- What you have to do: For each record, copy the text exactly and omit any picture it holds.

Pixel coordinate grounding data
***
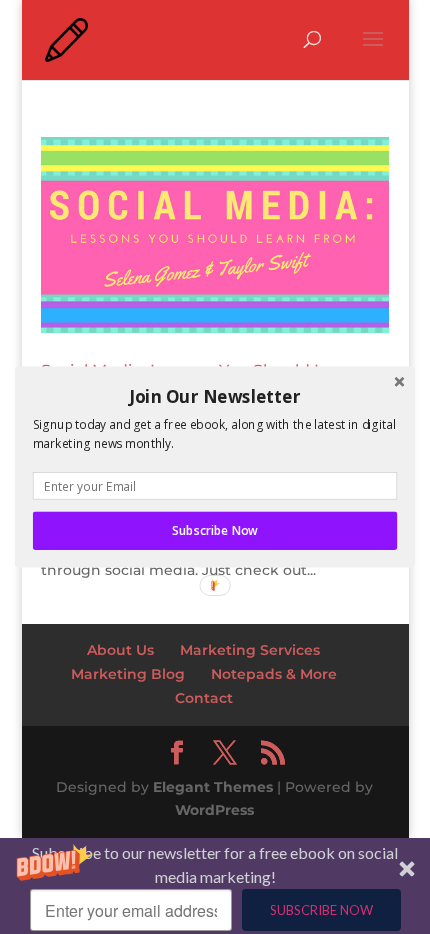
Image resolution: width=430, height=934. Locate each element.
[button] (215, 396)
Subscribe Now (214, 531)
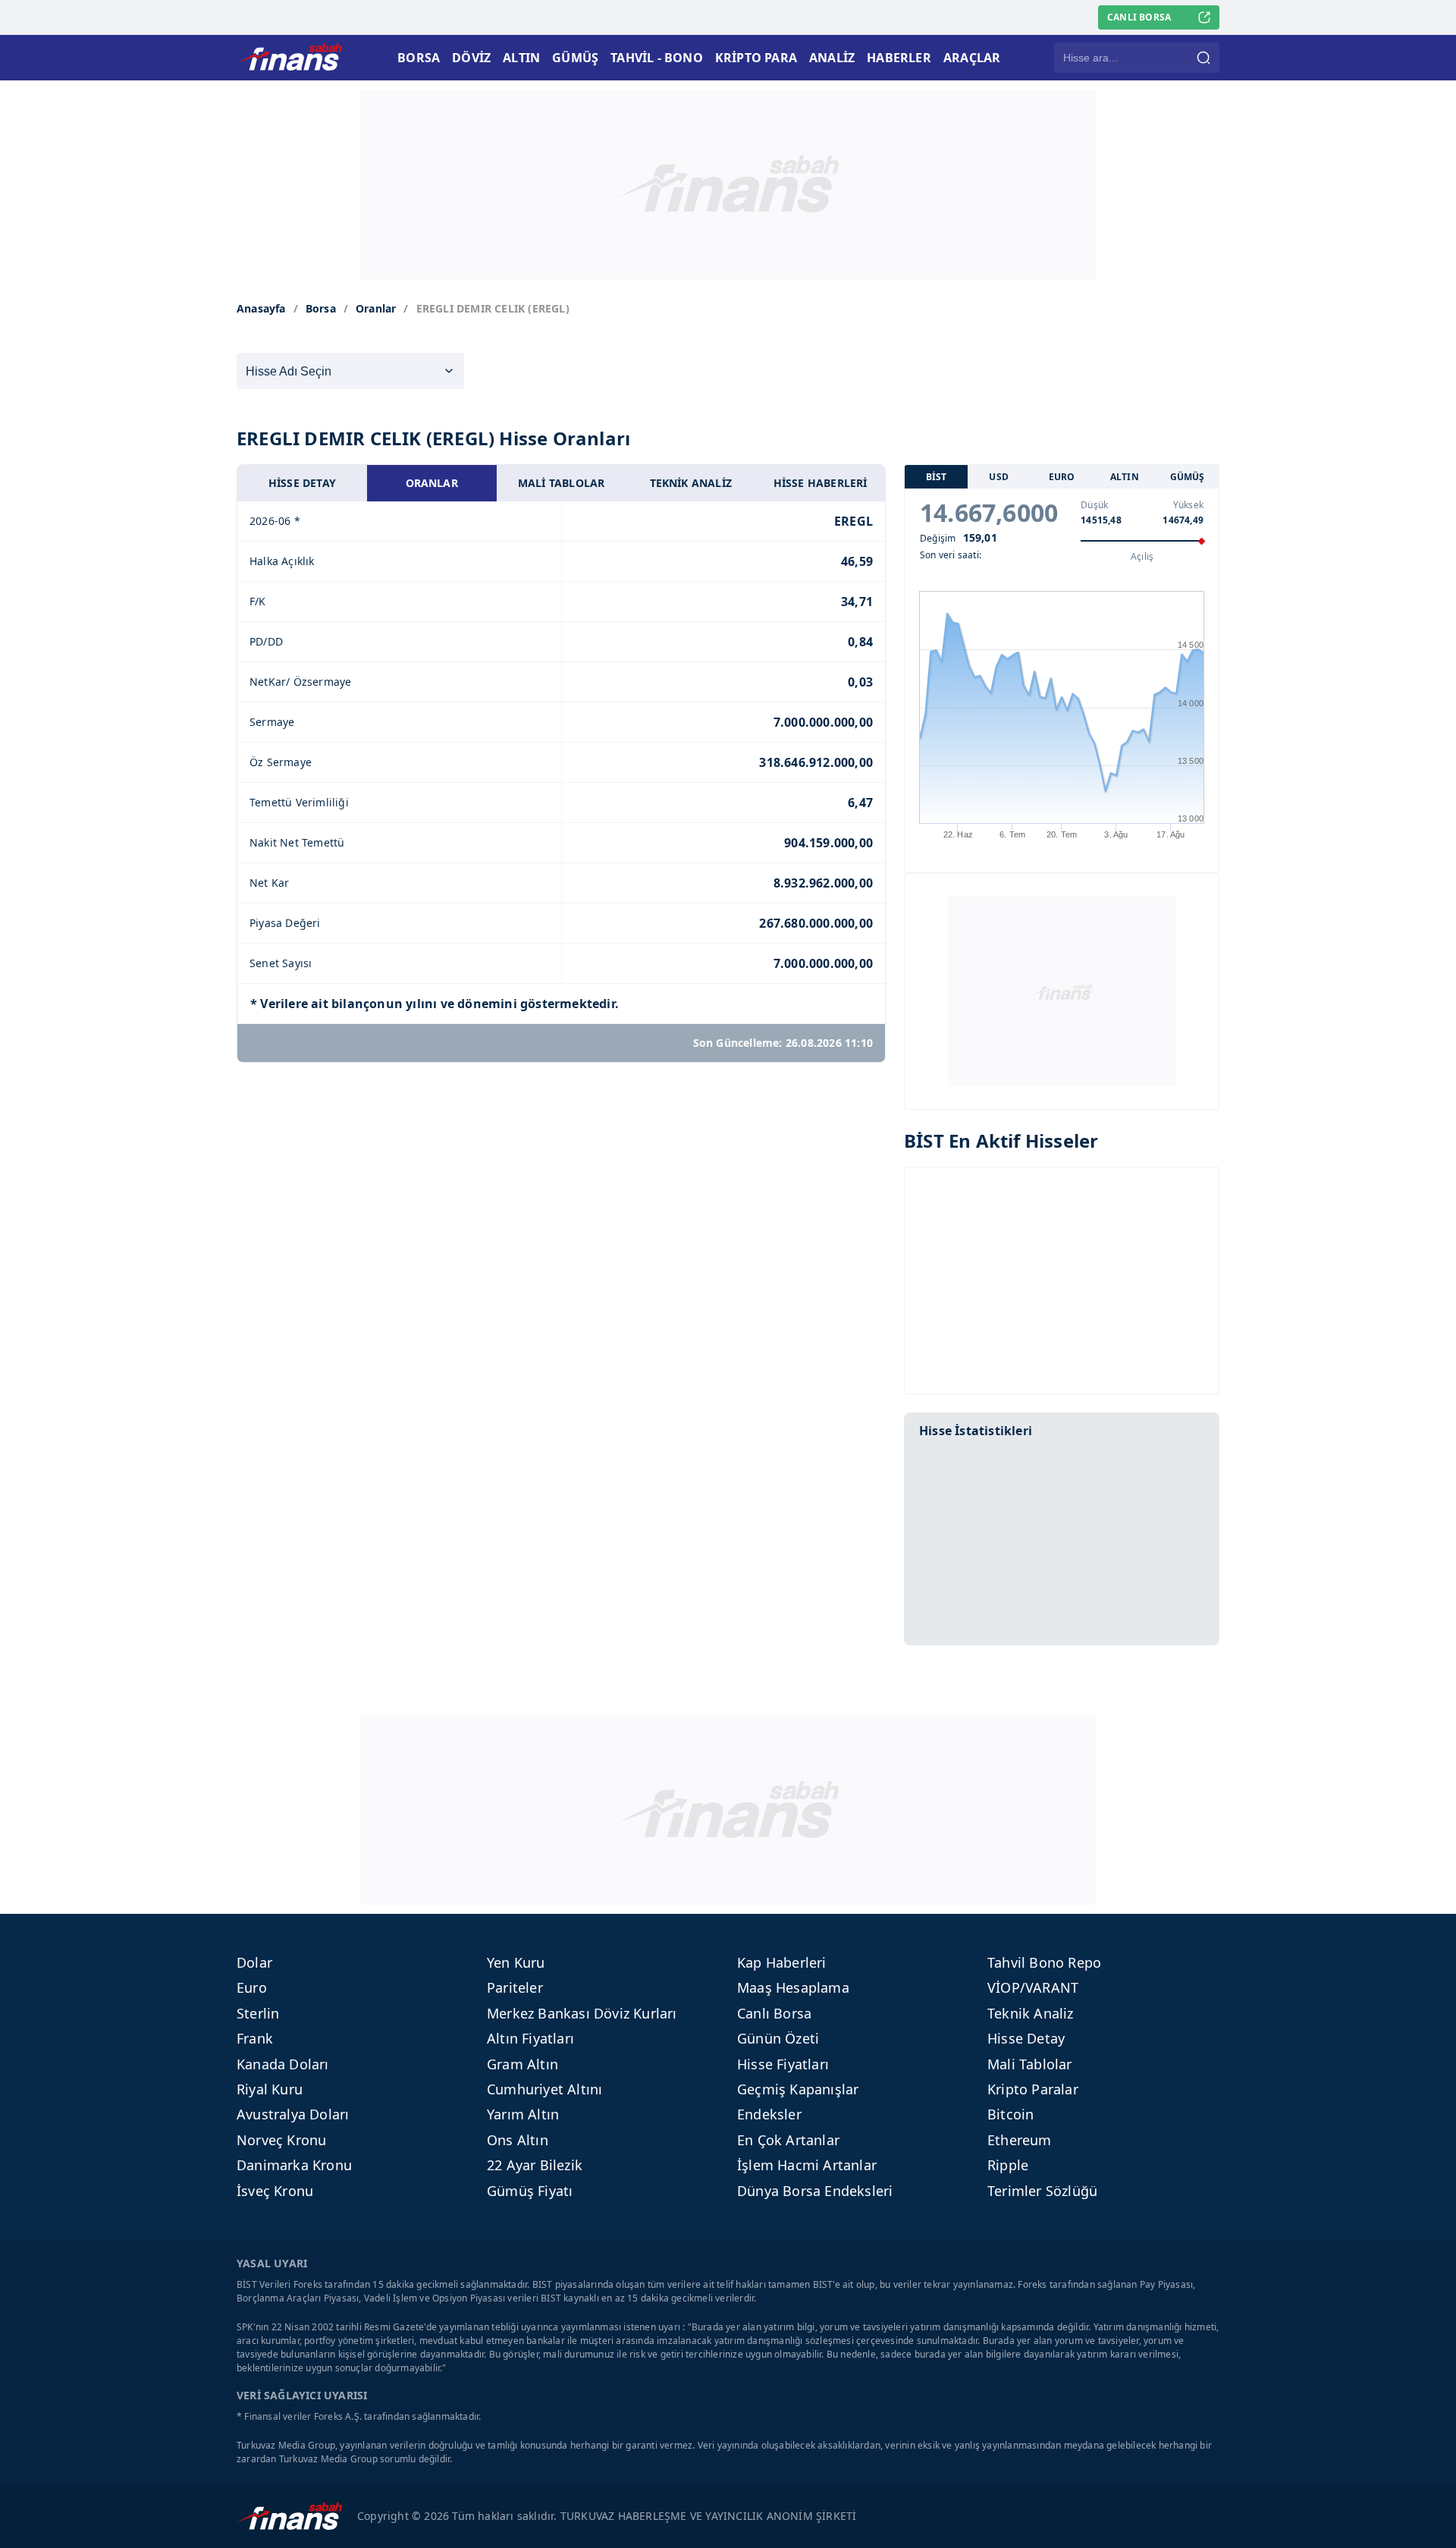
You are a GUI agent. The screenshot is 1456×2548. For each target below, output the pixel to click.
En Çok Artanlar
***
- Exercise result:
Image resolution: width=430, height=934. Locate each element.
[button] (215, 396)
Subscribe Now (214, 531)
You are a GUI agent. The screenshot is 1456×2548. For each target below, output the pixel to click.
En Çok Artanlar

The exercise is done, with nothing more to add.